• [Problem statement]: Repeat word for word the passage of the Stabat Mater review that starts with "Rousset’s 17-member ensemble" and runs through "Alpha’s luminous recording.".

• [Page text]:

Les Talens Lyriques/Christophe Rousset, et al (Alpha Classics)

Our rating

4

Published: May 14, 2020 at 2:48 pm

CD_ALPHA449_Pergolesi

Leo • Pergolesi • Porpora Pergolesi: Stabat Mater; Porpora: Salve Regina in G major; Leo: Beatus Vir Qui Timet Sandrine Piau (soprano), Christopher Lowrey (countertenor); Les Talens Lyriques/Christophe Rousset Alpha Classics ALPHA 449 66:11 mins

The 26-year-old Pergolesi’s death-bed masterpiece is an emotive setting of the Stabat Mater – a medieval Latin poem narrating the Virgin’s sufferings at the foot of the Cross. French director Christophe Rousset first recorded the work back in 1999 with starry soloists Barbara Bonney and Andreas Scholl; the version remains a benchmark. Over 20 years on, he dwells more on the text’s anguished imagery, setting the tone from the outset with a ponderous tread, lingering on suspensions, and highlighting dissonances. Yet ultimately his vision responds more to the lyrical, operatic and gallant qualities of the music than to the work’s devotional intention.

Soprano Sandrine Piau finds just the right balance between beauty of sound and fervent expressivity; stylistically, she’s more at ease with the Neapolitan Baroque idiom, with its filigree lines, than Barbara Bonney was in the earlier recording. She’s partnered by the young countertenor Christopher Lowrey, who combines lucid diction with an aptly plangent sound – always beautifully controlled. Though they’re rather different musical personalities, the two singers respond to each other with particular sensitivity and their voices plait together exquisitely.

Rousset’s 17-member ensemble produces a suave, full-bodied sound (compared to the lean, dry textures of Rinaldo Alessandrini’s 2007 recording using single strings), yet the details are never muddied – thanks in part to Alpha’s luminous recording.

In addition to the Pergolesi, two little-known Neapolitan Baroque works – Nicola Porpora’s mellifluous Salve Regina and Leonardo Leo’s felicitous setting of the psalm Beatus vir – serve as lovely showcases for the two soloists.

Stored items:

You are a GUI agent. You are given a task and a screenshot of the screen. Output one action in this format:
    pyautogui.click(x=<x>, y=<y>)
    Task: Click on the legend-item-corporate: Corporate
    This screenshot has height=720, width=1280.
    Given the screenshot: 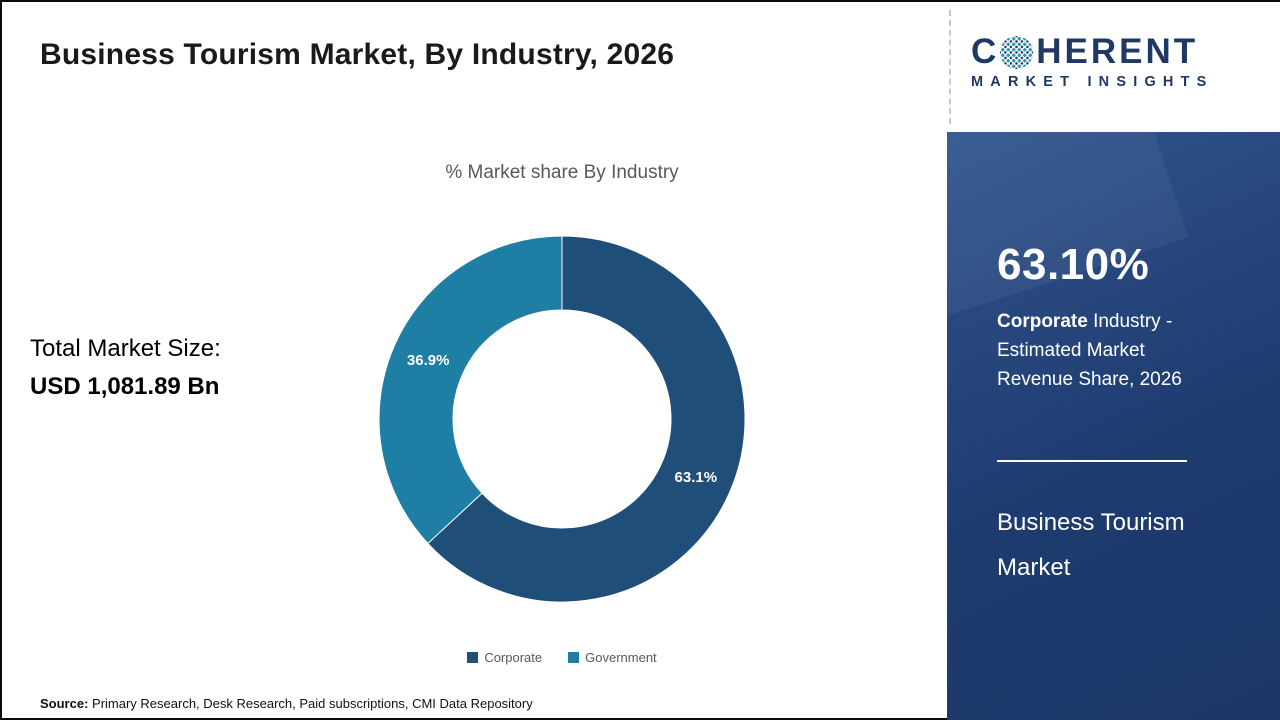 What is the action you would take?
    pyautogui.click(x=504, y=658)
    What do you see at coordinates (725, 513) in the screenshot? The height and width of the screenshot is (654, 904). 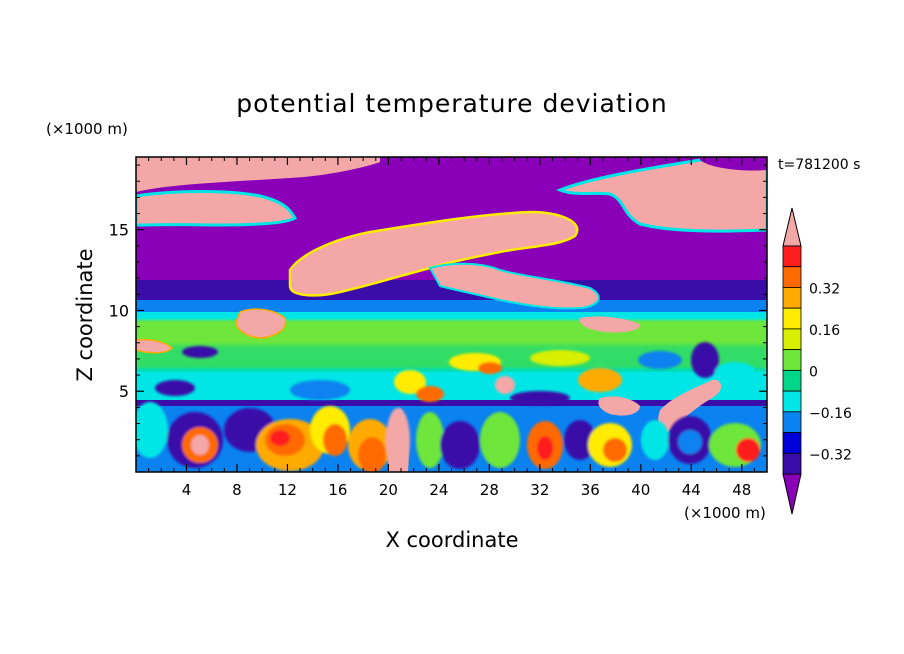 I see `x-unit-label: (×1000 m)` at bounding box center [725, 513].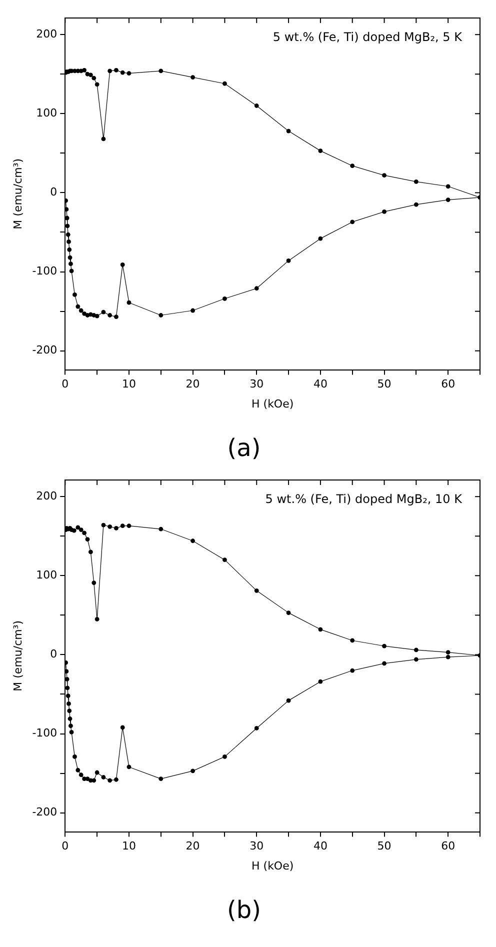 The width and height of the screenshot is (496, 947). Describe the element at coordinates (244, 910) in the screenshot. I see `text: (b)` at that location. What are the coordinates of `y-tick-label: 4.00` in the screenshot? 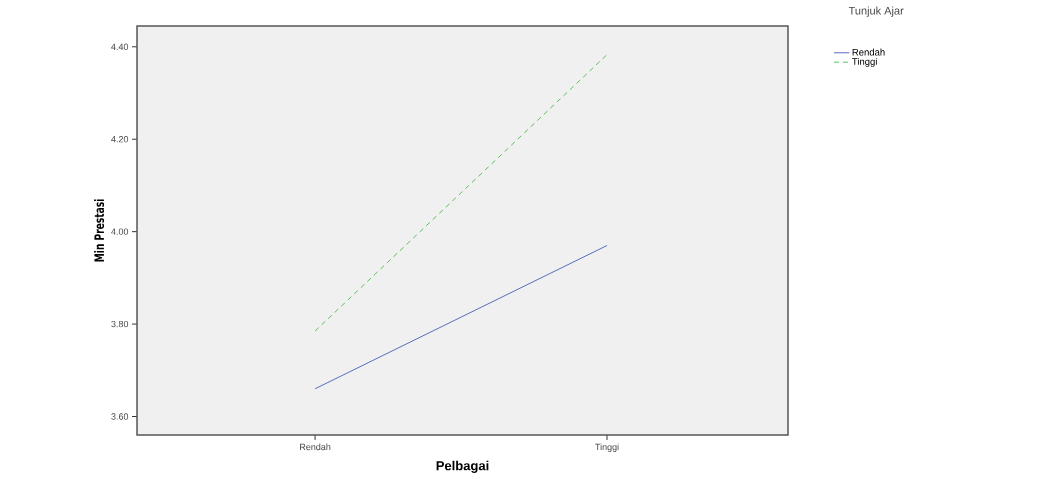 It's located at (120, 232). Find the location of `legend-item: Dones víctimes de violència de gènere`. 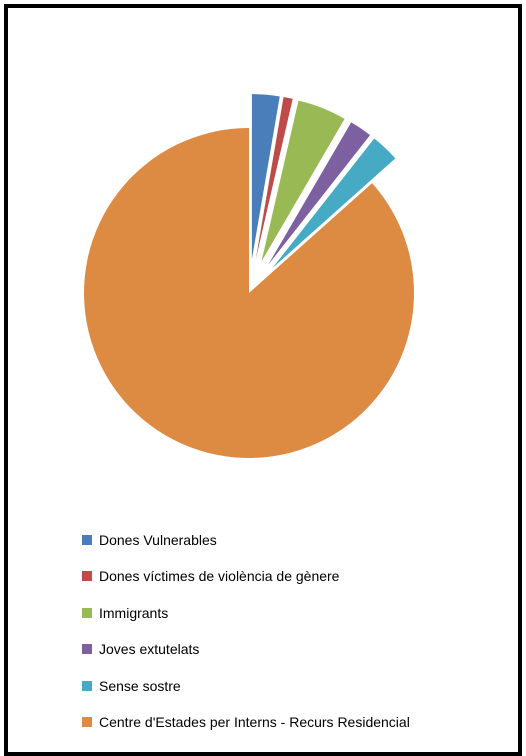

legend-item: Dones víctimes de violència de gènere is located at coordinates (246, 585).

• [Output below]:
Rousset’s 17-member ensemble produces a suave, full-bodied sound (compared to the lean, dry textures of Rinaldo Alessandrini’s 2007 recording using single strings), yet the details are never muddied – thanks in part to Alpha’s luminous recording.